== Data rows ==
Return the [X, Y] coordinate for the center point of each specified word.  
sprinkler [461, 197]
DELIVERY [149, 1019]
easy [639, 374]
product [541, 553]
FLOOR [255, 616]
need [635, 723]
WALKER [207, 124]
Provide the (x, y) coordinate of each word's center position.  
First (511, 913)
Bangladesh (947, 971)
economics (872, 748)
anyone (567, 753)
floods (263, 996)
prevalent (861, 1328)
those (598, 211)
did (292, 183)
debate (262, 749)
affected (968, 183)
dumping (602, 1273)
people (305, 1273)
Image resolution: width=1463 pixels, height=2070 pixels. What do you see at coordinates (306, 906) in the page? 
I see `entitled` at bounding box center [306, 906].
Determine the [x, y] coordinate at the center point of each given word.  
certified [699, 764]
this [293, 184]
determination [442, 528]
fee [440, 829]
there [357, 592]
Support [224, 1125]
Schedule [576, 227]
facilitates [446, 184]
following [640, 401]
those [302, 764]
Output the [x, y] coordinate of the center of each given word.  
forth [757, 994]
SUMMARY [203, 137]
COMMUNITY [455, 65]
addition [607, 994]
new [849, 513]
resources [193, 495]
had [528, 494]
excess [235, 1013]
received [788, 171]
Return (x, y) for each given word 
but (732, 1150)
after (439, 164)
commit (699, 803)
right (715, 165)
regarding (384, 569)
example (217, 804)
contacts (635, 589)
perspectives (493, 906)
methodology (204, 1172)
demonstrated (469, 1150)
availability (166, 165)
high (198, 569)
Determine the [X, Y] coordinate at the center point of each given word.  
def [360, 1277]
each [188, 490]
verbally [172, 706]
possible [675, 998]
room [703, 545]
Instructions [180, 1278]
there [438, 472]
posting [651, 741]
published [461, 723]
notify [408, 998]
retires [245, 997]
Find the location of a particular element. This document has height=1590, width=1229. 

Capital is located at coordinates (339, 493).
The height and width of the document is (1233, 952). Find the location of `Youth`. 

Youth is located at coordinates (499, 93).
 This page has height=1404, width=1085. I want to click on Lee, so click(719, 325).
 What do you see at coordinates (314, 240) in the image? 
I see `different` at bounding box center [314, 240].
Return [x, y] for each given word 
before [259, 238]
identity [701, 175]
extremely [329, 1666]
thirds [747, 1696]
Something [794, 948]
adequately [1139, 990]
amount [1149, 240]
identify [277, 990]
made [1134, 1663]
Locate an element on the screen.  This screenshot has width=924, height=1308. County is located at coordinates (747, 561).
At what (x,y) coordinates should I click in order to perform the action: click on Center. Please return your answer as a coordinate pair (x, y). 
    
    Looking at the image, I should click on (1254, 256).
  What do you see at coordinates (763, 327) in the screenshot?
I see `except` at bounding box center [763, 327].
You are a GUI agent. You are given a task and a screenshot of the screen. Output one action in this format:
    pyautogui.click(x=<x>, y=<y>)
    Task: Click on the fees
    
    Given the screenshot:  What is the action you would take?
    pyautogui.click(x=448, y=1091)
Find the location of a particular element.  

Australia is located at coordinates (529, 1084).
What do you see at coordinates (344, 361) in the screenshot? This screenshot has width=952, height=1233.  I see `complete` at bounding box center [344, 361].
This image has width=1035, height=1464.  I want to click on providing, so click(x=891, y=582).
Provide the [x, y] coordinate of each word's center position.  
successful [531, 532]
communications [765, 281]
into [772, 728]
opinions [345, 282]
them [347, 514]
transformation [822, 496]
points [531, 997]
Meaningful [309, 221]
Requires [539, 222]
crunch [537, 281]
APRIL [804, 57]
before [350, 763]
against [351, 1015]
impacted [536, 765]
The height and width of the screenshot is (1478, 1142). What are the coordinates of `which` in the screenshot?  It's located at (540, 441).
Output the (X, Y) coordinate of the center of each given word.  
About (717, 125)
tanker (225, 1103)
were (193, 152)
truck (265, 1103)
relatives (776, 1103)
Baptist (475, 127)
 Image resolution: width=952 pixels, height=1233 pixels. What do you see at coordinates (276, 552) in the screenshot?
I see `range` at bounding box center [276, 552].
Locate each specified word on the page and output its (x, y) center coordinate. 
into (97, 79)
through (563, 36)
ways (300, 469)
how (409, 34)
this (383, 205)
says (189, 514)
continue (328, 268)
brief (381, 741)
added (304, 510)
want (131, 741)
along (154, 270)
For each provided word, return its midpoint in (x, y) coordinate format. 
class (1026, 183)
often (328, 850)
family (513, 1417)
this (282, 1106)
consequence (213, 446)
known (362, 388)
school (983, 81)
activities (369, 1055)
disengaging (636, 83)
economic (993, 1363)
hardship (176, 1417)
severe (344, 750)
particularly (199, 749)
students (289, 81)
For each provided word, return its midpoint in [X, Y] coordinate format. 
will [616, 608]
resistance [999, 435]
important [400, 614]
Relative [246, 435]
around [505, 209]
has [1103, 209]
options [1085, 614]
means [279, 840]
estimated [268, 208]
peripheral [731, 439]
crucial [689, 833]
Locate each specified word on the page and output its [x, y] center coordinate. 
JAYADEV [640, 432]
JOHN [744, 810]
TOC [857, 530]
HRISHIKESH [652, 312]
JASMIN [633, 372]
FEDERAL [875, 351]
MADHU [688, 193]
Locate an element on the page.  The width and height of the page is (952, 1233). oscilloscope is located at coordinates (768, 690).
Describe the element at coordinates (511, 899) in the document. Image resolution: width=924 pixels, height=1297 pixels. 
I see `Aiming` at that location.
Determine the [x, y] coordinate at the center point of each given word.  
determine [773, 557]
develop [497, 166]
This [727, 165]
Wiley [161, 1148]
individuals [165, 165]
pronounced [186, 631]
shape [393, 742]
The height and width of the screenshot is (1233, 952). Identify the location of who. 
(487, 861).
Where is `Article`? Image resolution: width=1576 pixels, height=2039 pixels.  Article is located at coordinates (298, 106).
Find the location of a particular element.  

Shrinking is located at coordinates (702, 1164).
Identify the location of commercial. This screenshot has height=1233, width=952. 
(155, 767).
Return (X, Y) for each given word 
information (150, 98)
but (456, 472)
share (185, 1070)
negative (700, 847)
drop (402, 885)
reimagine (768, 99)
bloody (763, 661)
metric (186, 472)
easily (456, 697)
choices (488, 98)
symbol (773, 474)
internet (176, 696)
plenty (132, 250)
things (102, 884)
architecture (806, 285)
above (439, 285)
===
**Problem statement**
Which lines in the data above contain the word "provided"? Pick them out and copy each one.

**Response to this exercise**
For each provided word, return its midpoint in (x, y) coordinate format. 
For each provided word, return its midpoint in [X, Y] coordinate format. 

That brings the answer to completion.